Inheritance tax reforms


Posted by: Swindells FP, on December 16, 2014.


Don’t hold your breath for Inheritance Tax reforms

David Cameron wanted to squeeze reforms into the Autumn Statement to ensure that only the very wealthy would pay inheritance tax (IHT).

This was nothing new as it echoed promises from both George Osborne and even John Major 23 years ago. Even with this history, some are still hopeful of reforms if the Conservatives are voted back into power next year.

You need to start addressing the IHT issue now

Jonathan Gain, chief executive of Stellar Asset Management observes that with house prices rising and equity and bond markets having had a good three years, a growing number of people need to start addressing this issue.

He reminds us that “the nil-rate band – the point after which 40 per cent IHT kicks in – is £325,000 for singles and £650,000 for couples. It was set at that rate in 2010 and has not changed since.”

Don’t be put off by IHT

One of the main reasons people put off dealing with IHT is they think it’s going to be an expensive exercise with legal arrangements and loss of control of their assets to their families.

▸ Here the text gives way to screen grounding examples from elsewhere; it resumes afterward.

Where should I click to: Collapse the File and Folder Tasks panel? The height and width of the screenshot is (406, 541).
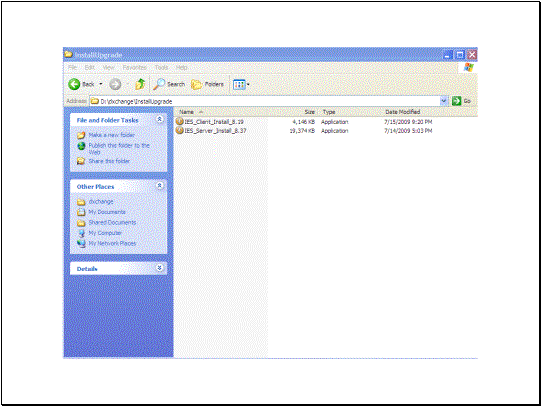159,119
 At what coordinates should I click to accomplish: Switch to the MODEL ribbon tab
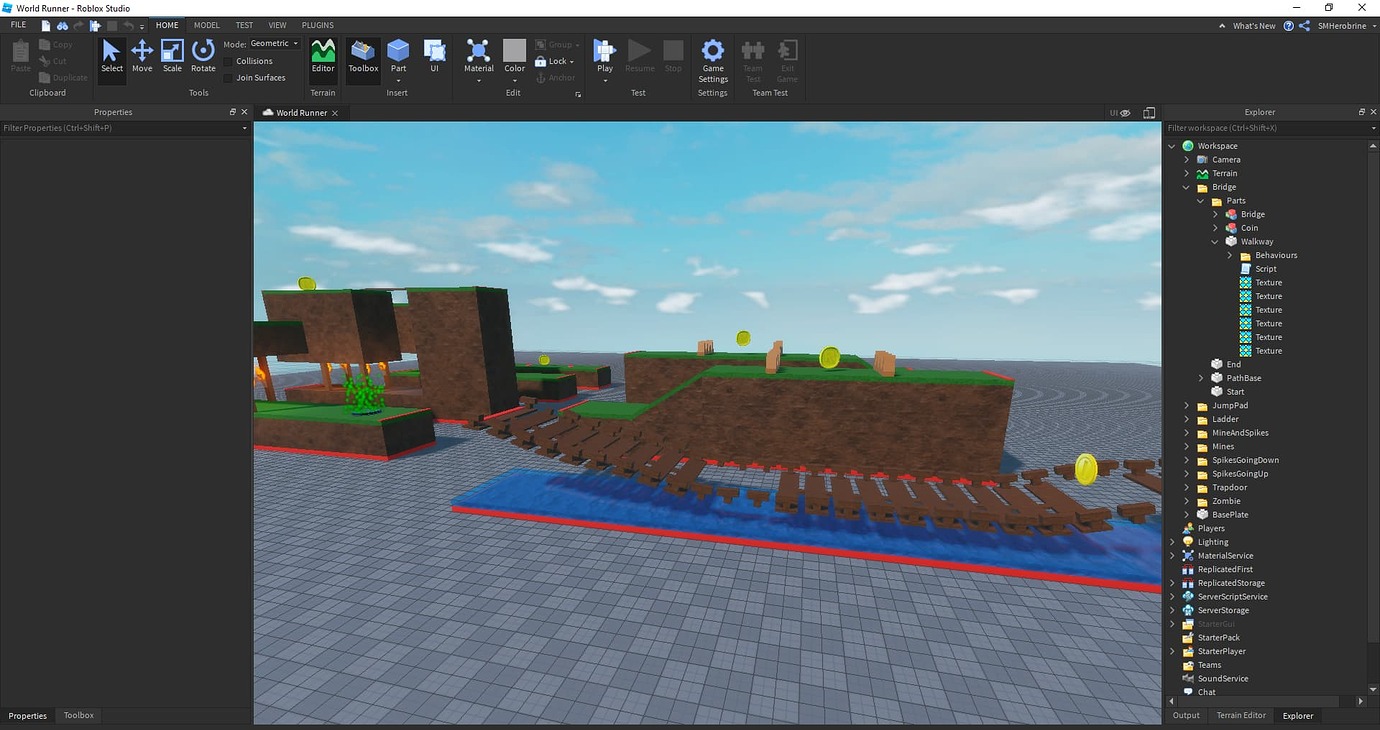(206, 24)
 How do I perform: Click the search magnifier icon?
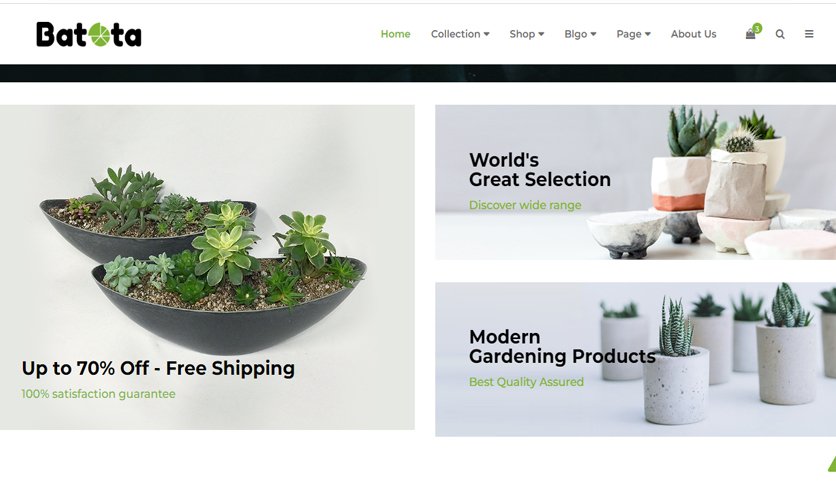780,34
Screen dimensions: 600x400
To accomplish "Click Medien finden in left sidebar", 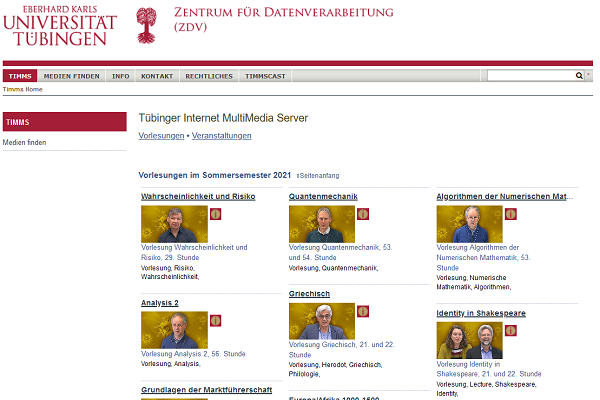I will pyautogui.click(x=25, y=143).
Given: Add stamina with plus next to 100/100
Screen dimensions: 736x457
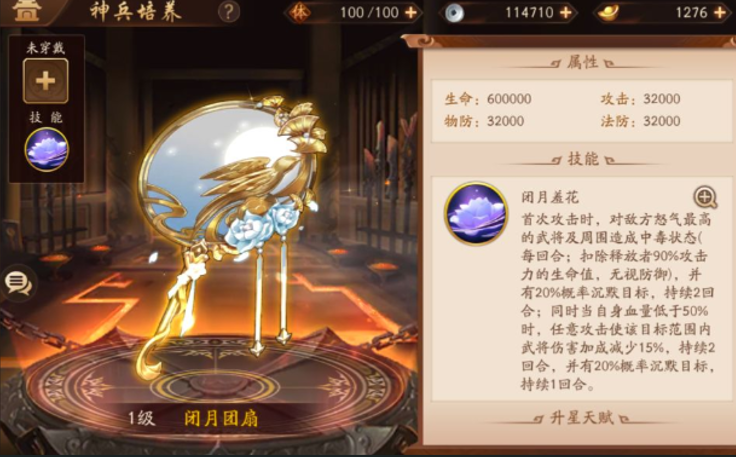Looking at the screenshot, I should pyautogui.click(x=411, y=13).
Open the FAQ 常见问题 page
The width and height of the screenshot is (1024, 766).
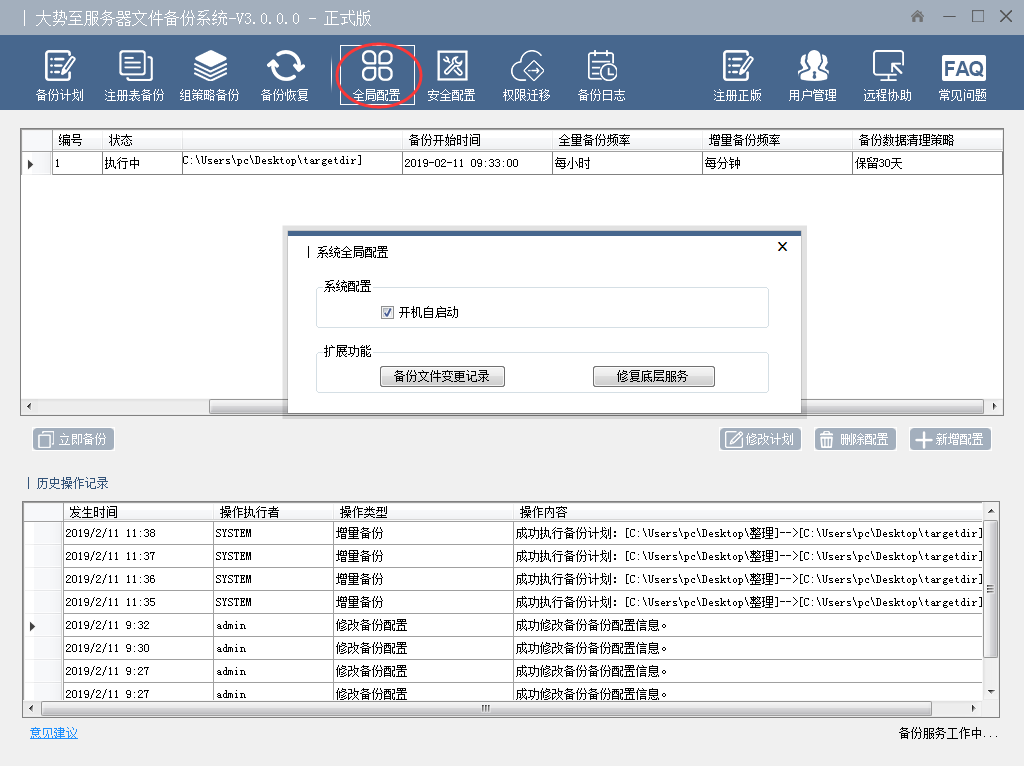962,75
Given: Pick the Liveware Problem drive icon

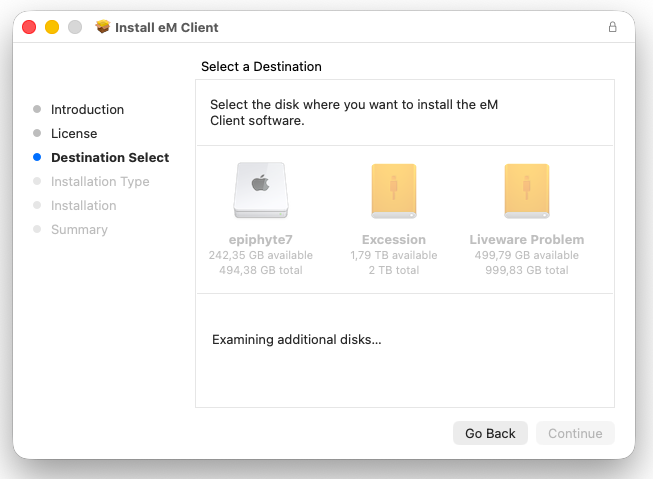Looking at the screenshot, I should (x=526, y=190).
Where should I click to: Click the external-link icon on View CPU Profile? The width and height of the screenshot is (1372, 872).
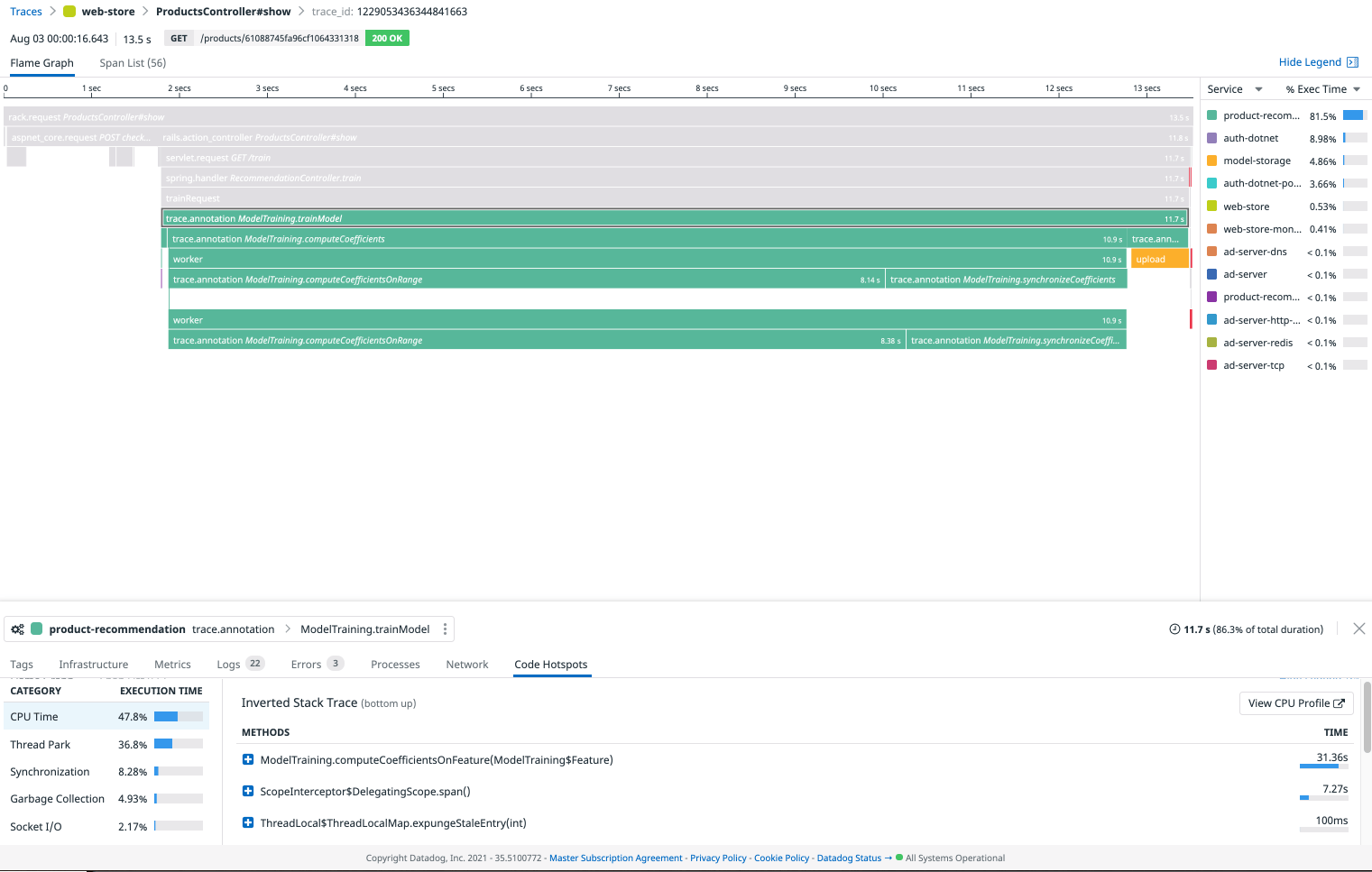[1339, 703]
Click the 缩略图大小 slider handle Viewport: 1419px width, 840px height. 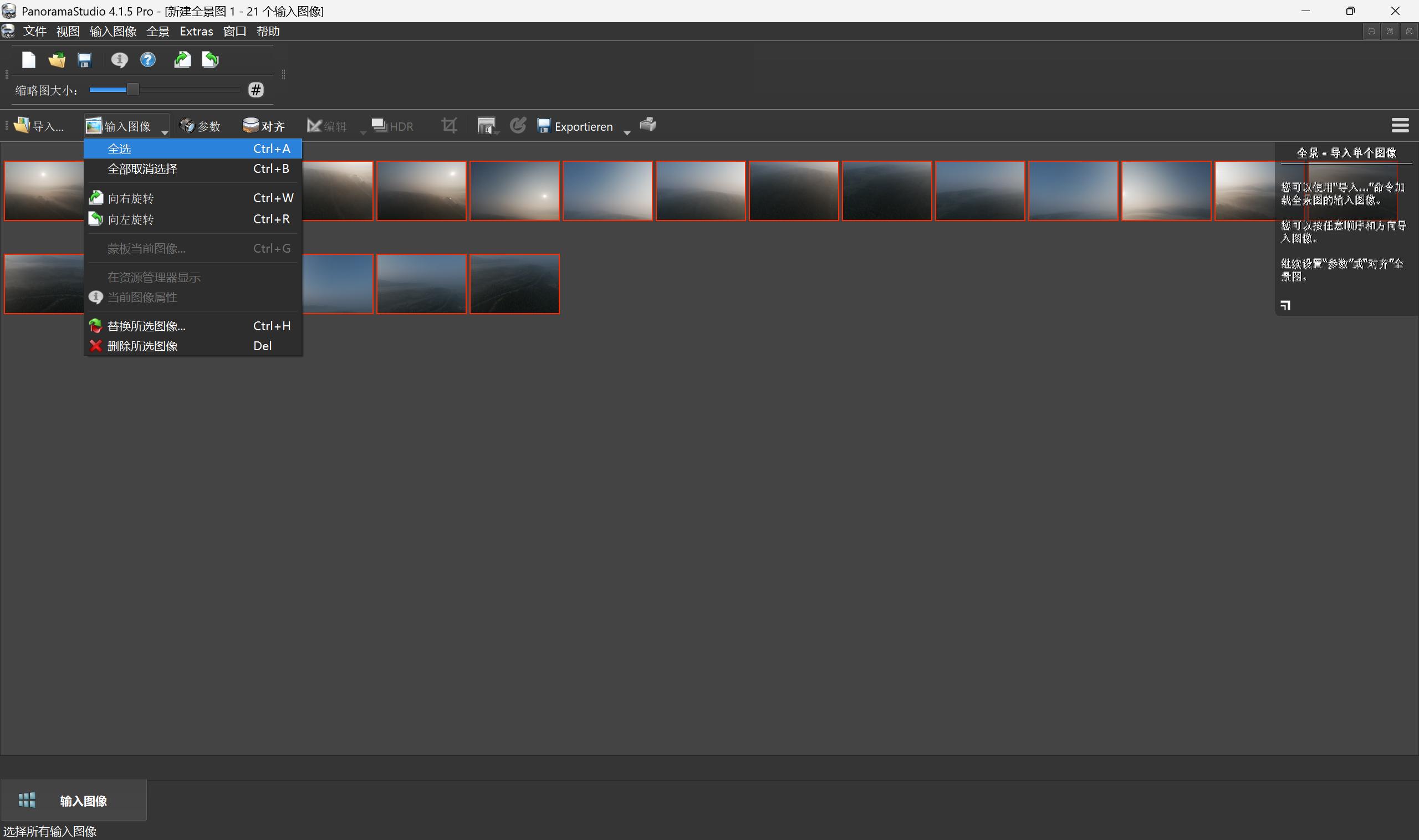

The reality is that it’s not such a drastic exercise to go through to protect your estate from punitive inheritance taxes.

Jonathan Gain says, “Alternatives to trusts do exist, perhaps the best of which are tax planning strategies incorporating Business Relief (or Business Property Relief, as it once was).

Enterprise Investment Scheme vehicles and Alternative Investment Market (AIM) shares all utilise business relief to offer IHT exemption after just two years, alongside investment strategies targeting “capital preservation”.

Lower risk “capital preservation” investment strategies and investing in an Aim IHT Isa are perhaps the best way of taking advantage of this. Not all Aim stocks are eligible for IHT relief so some specialist expertise is required in selecting stocks, and a portfolio approach gives you diversification, reducing risk.

Run to a cautious mandate and expertly managed, perhaps with insurance in place to mitigate any negative market movements, this can offer a very simple way of reducing your exposure to IHT.

You can invest £15,000 in a tax year, and from next year we now know it will be £15,240. You can also transfer existing ISAs. The usual capital gains tax and income tax benefits of the Isa regime kick in immediately; the IHT relief kicks in after two years.
Beyond AIM, you can invest up to £1m a year into an Enterprise Investment Scheme (there are no IHT benefits with VCTs).”

You can always give it away!

The first £3,000 given each year is tax-exempt. Additional gifts of £250 to any one person and any number of people are exempt. Charitable donations are also exempt.

Other gifts are allowed but require you to live another seven years to be fully effective.

Our message is, failing to plan is planning to fail and there are more options than just giving away money when it comes to an inheritance tax liability.

This means that you can take control rather than waiting for what may or may not happen with whichever Government is in power.